Em Dezembro de 2002 ocorreu um indivíduo desta espécie na zona norte do sapal, o qual não deverá ter permanecido nestas paragens por muito tempo, pois logo deixou de ser avistado. Entretanto, desde o Verão de 2005, são frequentemente avistados vários exemplares na marginal de Fão ao longo de todo o ano e até ao número máximo de seis.
Embora seja nativa da vizinha África e já tenha sido introduzida no Reino Unido há mais de quatro séculos, segundo dados da SPEA, as observações desta espécie no nosso País não devem ser sequer consideradas raridades.
Assim, os indivíduos das fotos, obtidas nos vários cais de Fão, devem ser vistos como exotismos em fuga ao cativeiro. É conveniente esclarecer contudo que quando me refiro a “cativeiro”, particularmente se falamos de anatídeos, não significará que as aves estiveram enclausuradas, aliás, neste caso específico é habitual a sua introdução nos lagos dos jardins públicos ou particulares gozando de relativa liberdade.

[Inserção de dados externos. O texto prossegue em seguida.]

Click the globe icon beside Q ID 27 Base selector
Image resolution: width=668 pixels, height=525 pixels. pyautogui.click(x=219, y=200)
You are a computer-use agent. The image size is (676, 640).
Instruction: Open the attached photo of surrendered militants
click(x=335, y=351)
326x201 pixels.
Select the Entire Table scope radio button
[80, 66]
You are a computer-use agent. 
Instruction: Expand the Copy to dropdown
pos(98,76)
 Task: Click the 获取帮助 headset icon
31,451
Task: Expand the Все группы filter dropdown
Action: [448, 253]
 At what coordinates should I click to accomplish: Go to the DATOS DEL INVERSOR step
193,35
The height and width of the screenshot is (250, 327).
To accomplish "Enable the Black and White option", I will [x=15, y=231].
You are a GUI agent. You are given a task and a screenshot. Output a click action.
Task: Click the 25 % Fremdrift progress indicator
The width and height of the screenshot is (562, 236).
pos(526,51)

Aix sponsa (Pato-carolino)






































Indígena na América do Norte, parte da Central e Caraíbas, este pato de coloridos padrões exuberantes foi amplamente adoptado pelos europeus para embelezar os seus jardins. Portanto, o casal desta espécie que fez da zona ribeirinha fangueira a sua casa até ao Verão de 2006 é seguramente um exotismo em fuga ao cativeiro.
De qualquer forma, não queria deixar de referir que, conforme podem ver numa das imagens, no ano em que os adultos deixaram de ser observados no nosso rio, ainda permaneceu por cá um juvenil até Agosto (na linha de água entre o Cortinhal e o Caldeirão), todavia, desconheço se este caso foi resultado de um episódio de nidificação na nossa região.
Existe literatura que se refere ao estabelecimento de populações selvagens no Reino Unido, a partir de aves oriundas do cativeiro, do congénere Pato-mandarim (Aix galericulata).

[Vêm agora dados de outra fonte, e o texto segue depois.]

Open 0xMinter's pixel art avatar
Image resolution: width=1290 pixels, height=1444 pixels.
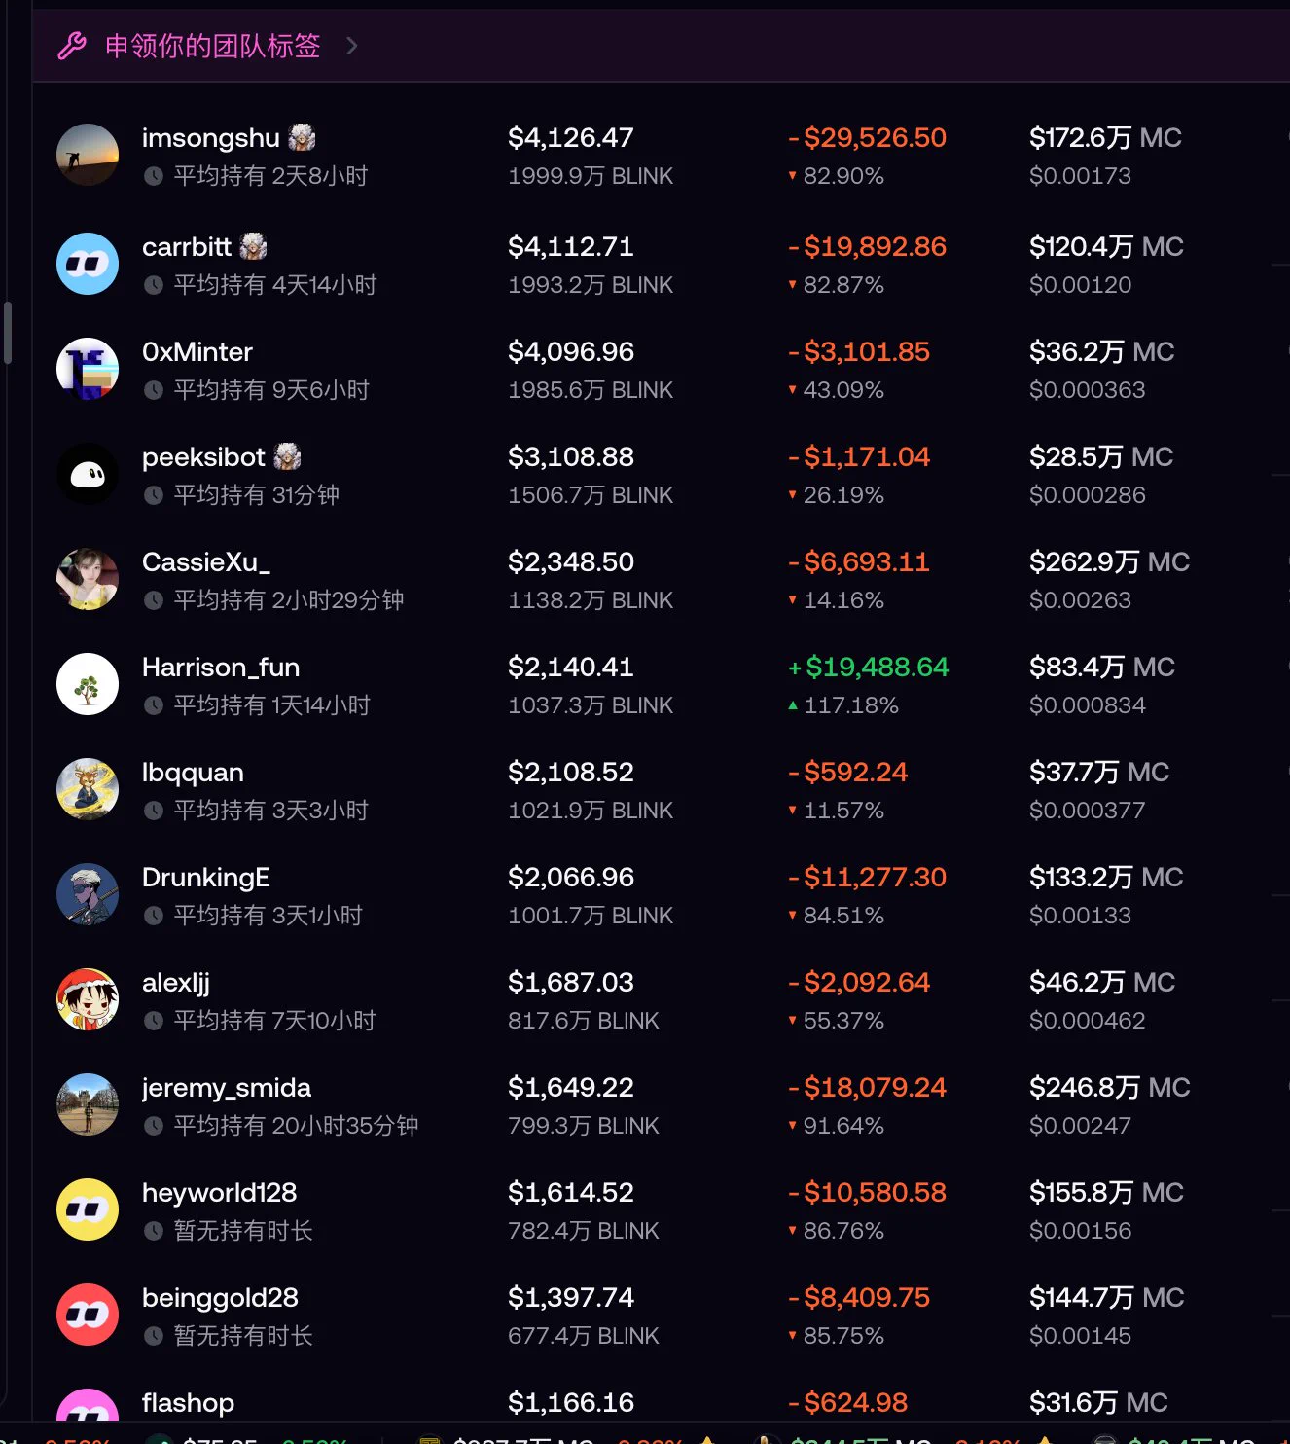pyautogui.click(x=88, y=369)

Anas sibilatrix (Piadeira-do-chile)





































Ave exótica na Europa de ocorrência exclusiva às regiões mais austrais da América do Sul.
As fotos que acompanham o texto foram obtidas nos cais de Fão em Agosto de 2008.


Anas bahamensis
(Pato-das-bahamas)






































Espécie natural da América do Sul, Estados Unidos da América, Gronelândia e Caraíbas. A ocorrência no continente europeu, onde é exótica, deve-se certamente a fugas ao cativeiro.
As fotos que acompanham o texto foram obtidas nos cais de Fão em Outubro de 2004 e em Junho de 2006.


Lophodytes cucullatus (Merganso-capuchinho)
























































Lamento desiludir alguns dos menos esclarecidos apreciadores da fauna ribeirinha de Fão, mas efectivamente a ocorrência, desde Agosto último, de uma fêmea desta espécie no Cávado não deverá passar de mais um exotismo da mesma ordem das que ultimamente apresentei. A área de distribuição natural destas aves limitar-se-á à metade norte do continente americano, incluindo o istmo central, as Caraíbas e ainda a Gronelândia. Os muitos espécimes que se assilvestraram por esta Europa fora, terão escapado dos inúmeros locais de criação para fins ornamentais.